Bring a large pot of salted water to a boil and cook pasta according to package directions until al dente. Reserve 1 cup of pasta cooking water, then drain and set aside.
Heat olive oil in a large skillet over medium-high heat. Add crumbled spicy Italian sausage and cook 6–8 minutes until browned. Transfer to a plate, leaving some fat in the pan.
Reduce heat to medium. Add chopped onion to the skillet and cook until translucent, about 4 minutes. Add garlic and red pepper flakes and cook 30 seconds until fragrant.
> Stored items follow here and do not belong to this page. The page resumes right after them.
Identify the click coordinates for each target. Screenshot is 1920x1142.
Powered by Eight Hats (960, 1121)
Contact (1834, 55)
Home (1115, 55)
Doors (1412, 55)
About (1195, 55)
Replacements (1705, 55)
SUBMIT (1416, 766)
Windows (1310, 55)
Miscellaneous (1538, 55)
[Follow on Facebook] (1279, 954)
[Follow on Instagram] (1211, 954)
Stir in tomato paste, then add crushed tomatoes. Simmer 5–7 minutes to thicken. Stir in heavy cream and return sausage to the pan. Simmer 2–3 minutes and season with salt and pepper.
Add drained pasta to the skillet and toss to coat. Add reserved pasta water a little at a time if the sauce is too thick. Stir in Parmesan until glossy. Serve garnished with basil and extra Parmesan.
Notes
Reduce red pepper flakes for less heat, or use mild sausage and add smoked paprika for depth.
Swap heavy cream for Greek yogurt for a lighter finish (stir in off heat).
Sauce freezes well; cook fresh pasta when reheating for best texture.